SUPPLIED MATERIAL Start Marker
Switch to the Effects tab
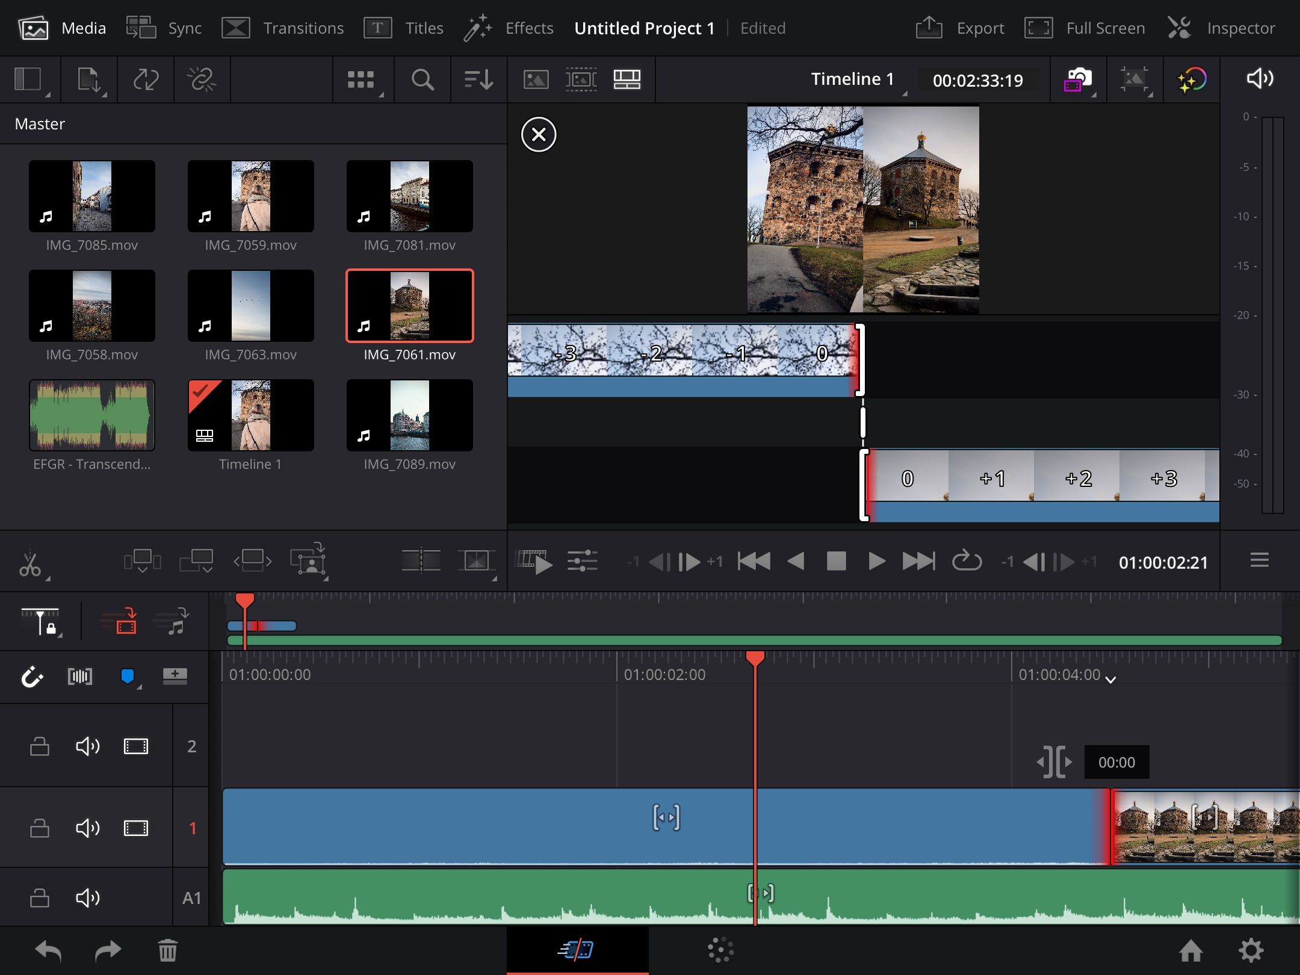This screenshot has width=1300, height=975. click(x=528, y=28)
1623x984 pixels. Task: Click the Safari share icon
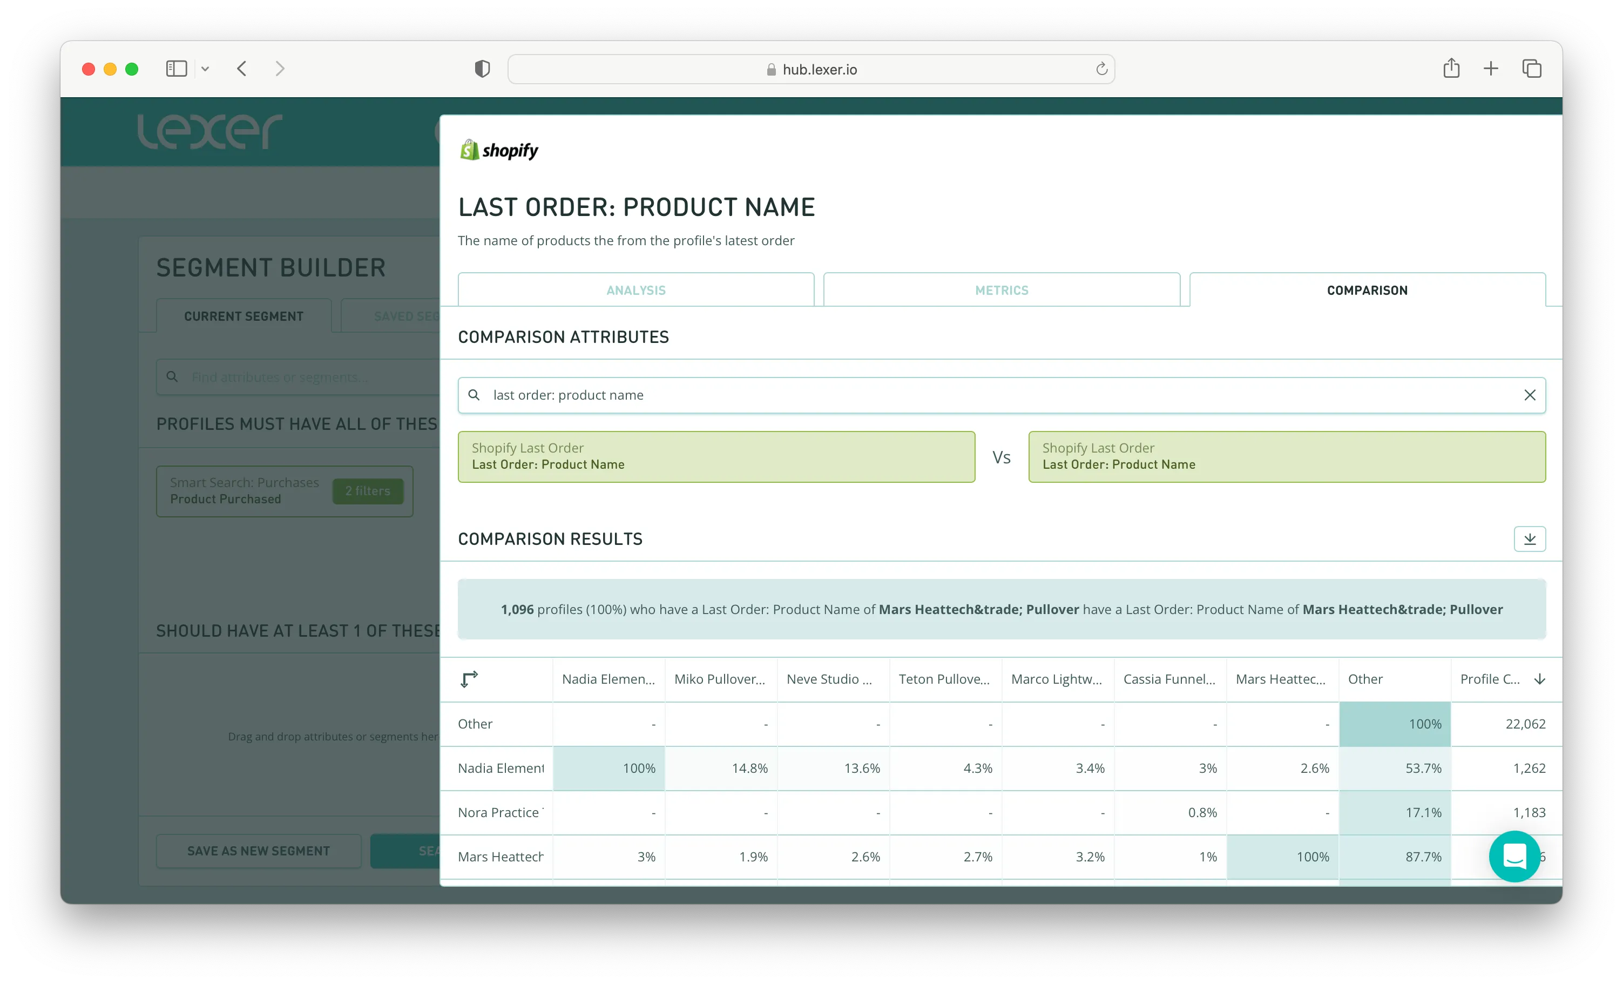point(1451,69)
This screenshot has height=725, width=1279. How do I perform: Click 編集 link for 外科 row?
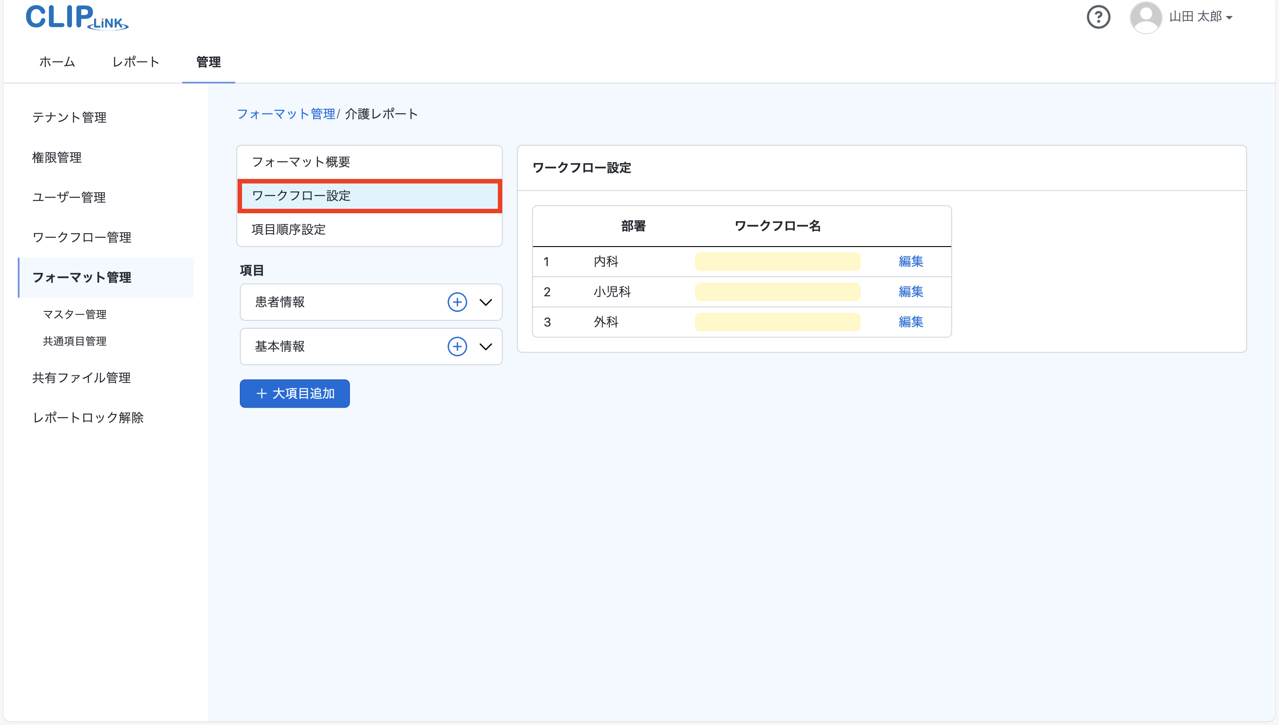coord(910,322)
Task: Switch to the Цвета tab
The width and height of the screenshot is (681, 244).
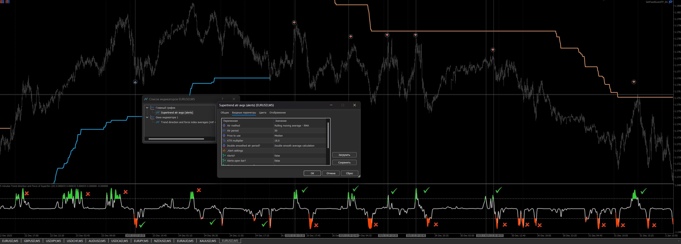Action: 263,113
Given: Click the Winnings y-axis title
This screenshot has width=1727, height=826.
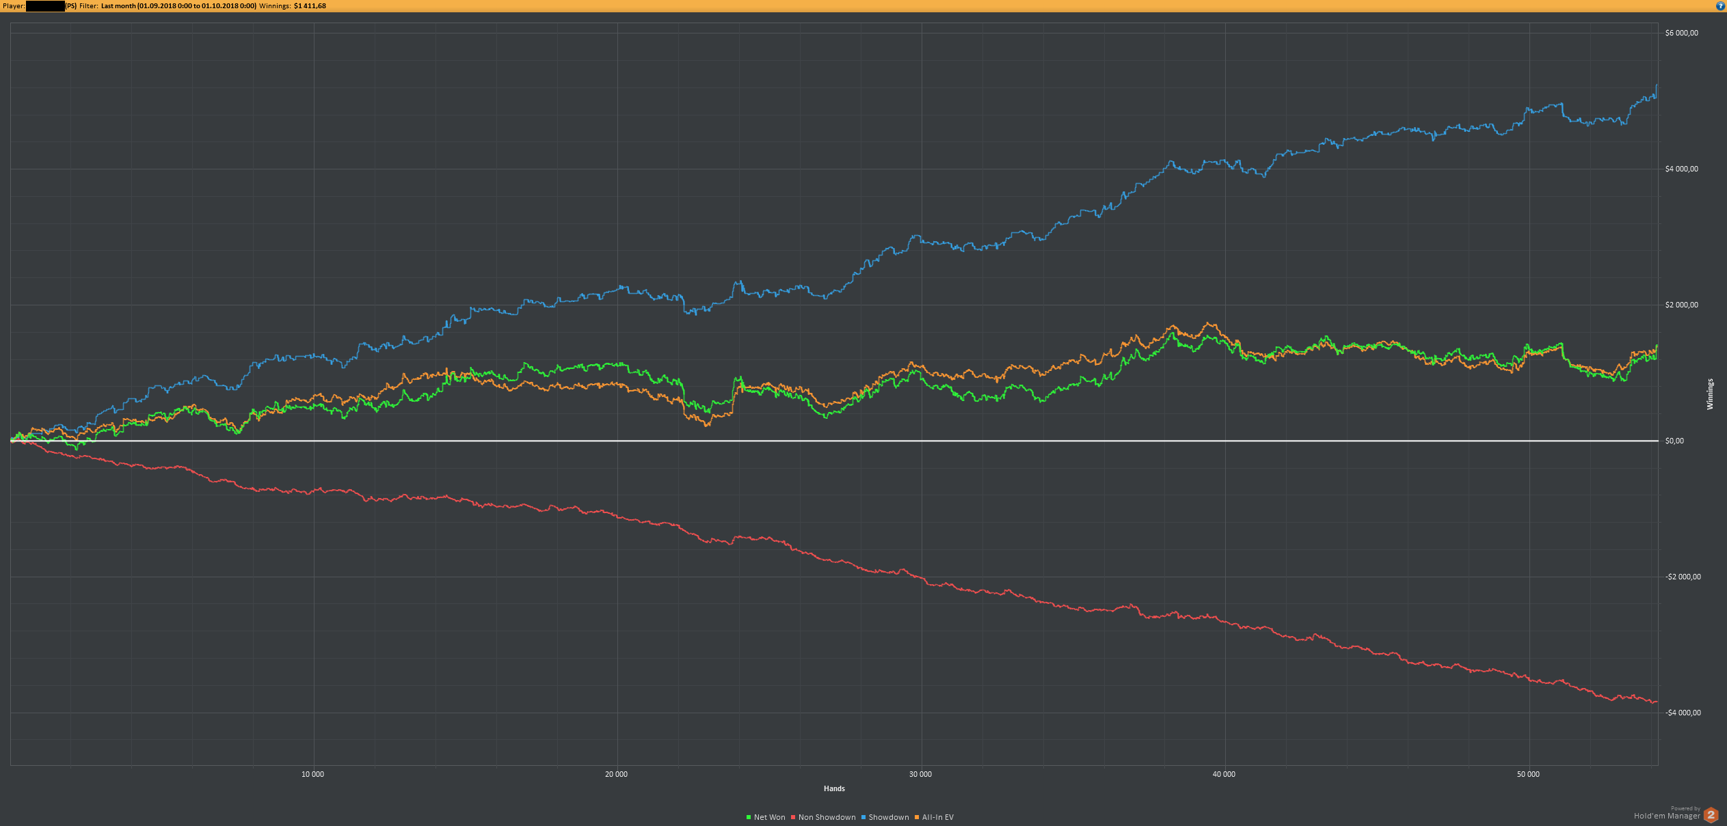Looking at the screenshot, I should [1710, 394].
SUPPLIED MATERIAL End Marker
- EXERCISE
The response consists of the data above printed line for line, with no pictures.

- EXERCISE RESULT
Switch to the Effects tab
This screenshot has width=1300, height=975. click(x=528, y=28)
1623x984 pixels. Task: Click the Safari share icon
point(1451,69)
This screenshot has height=725, width=1279. How do I perform: Click 編集 link for 外科 row?
coord(910,322)
Task: Switch to the Цвета tab
The width and height of the screenshot is (681, 244).
Action: 263,113
Given: Click the Winnings y-axis title
This screenshot has width=1727, height=826.
Looking at the screenshot, I should [1710, 394].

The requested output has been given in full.